C'est encore plus facile - de quoi parler avec un voisin dans un ascenseur - sur ce sujet, et même là, il n'y a pas de matrices culturelles toutes faites que vous reproduisez, sans compter votre tête. Et par conséquent, l'échange de signes "nous nous traitons bien, la communication est sûre" ne se fait pas de manière à ne pas donner le meilleur de vous-même émotionnellement. Et il s'avère que lorsque nous rencontrons un voisin dans un ascenseur, nous détournons les yeux, commençons à sortir le téléphone, à regarder l'horloge … Parce que le temps de cette réunion doit être en quelque sorte vécu.

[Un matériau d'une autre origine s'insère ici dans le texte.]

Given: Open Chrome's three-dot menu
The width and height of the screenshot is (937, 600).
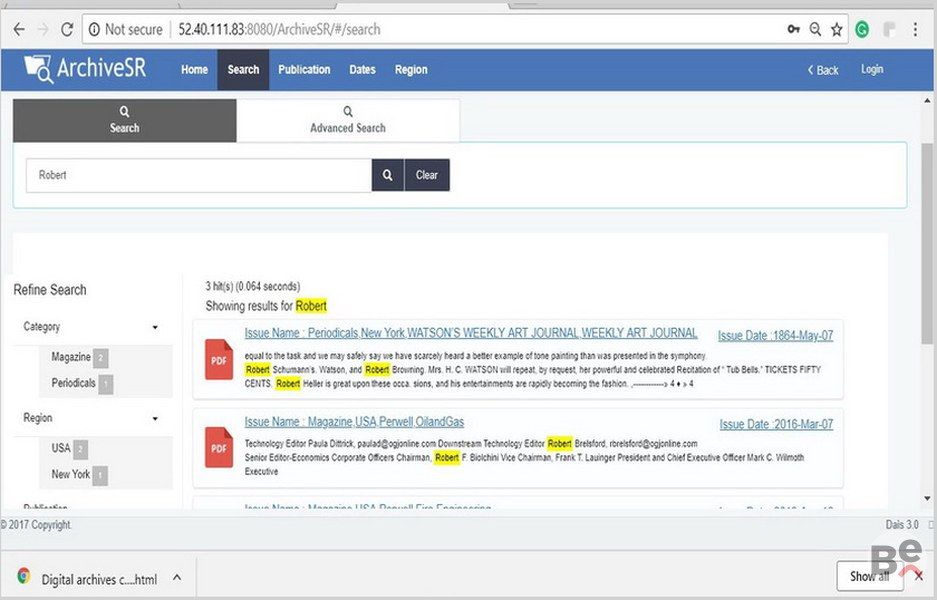Looking at the screenshot, I should click(x=915, y=29).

- C'est-à-dire que la froideur et la proximité, que beaucoup considèrent comme un trait caractéristique de notre peuple, sont simplement une conséquence de l'absence de stéréotypes ?

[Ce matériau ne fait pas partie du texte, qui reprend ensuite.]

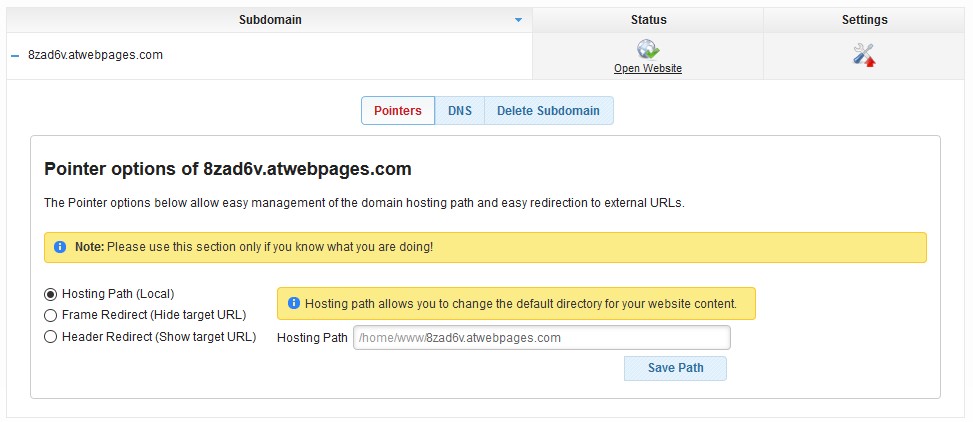Focus the Hosting Path text field
This screenshot has height=422, width=973.
click(541, 338)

- Hé bien oui. En été, j'étais en Bulgarie. Là, si vous entrez dans le magasin et ne saluez pas le vendeur, il passe immédiatement au russe.

Bien sûr, tout a ses avantages et ses inconvénients. D'une part, l'échange obligatoire de phrases sur la météo et de sourires mutuels avec des personnes qui vous sont indifférentes est agaçant, mais, d'autre part, c'est l'économie d'effort et la structuration des actes sociaux. En ce sens, nous sommes très perdus.

Tendances modernes: du pathétique au cynisme

- Quelles manifestations psychologiques sont apparues au cours des vingt dernières années, après l'effondrement de l'URSS ?

- La démonstration de sentiments héroïques est devenue indécente. Il est beaucoup plus populaire maintenant de tomber dans l'autre extrême, comme le cynisme. Désormais, quiconque dit des choses prétentieuses est perçu comme un idiot ou un menteur. En fait, ce n'est pas bon non plus, car le pathos fait partie de la vie normale, du spectre émotionnel. Mais après s'être empoisonné avec cela dans les années soviétiques, dans notre conscience publique, c'est complètement tabou.

Dans notre pays, seul un fan dans un état de conscience très altéré et une histoire de trois litres de bière devrait être exalté par le hissage du drapeau russe. Et, par exemple, les Américains trouvent normal de réagir ainsi dès le matin et avec un esprit frais.

- Que s'est-il passé ces dernières années dans la pratique psychologique ?

- L'école psychologique de la recherche, notamment en termes de problèmes liés à l'âge, a vu le jour. Mais la psychothérapie est appelée une chose très différente, et parfois, se heurtant au manque de professionnalisme dans ce domaine, les gens ont des problèmes supplémentaires.

Beaucoup, s'étant tournés vers des psychologues, ont été déçus et ont déclaré: «Je ne vais pas chez les psychologues, pas parce que je n'ai pas de problèmes. C'est juste qu'ils sont tous idiots. Parfois, il s'agit d'une réaction défensive, et quelqu'un pourrait vraiment tomber sur une communication irrespectueuse et une stupidité pure et simple.

Mais, au moins dans certaines grandes villes, le tabou d'admettre ses problèmes psychologiques disparaît progressivement parmi la partie instruite de la population. Les gens commencent à se tourner vers des spécialistes avec des conflits familiaux et des problèmes personnels. Ce serait bien maintenant de former un système normal d'éducation psychothérapeutique en Russie afin que les gens obtiennent ce dont ils ont besoin.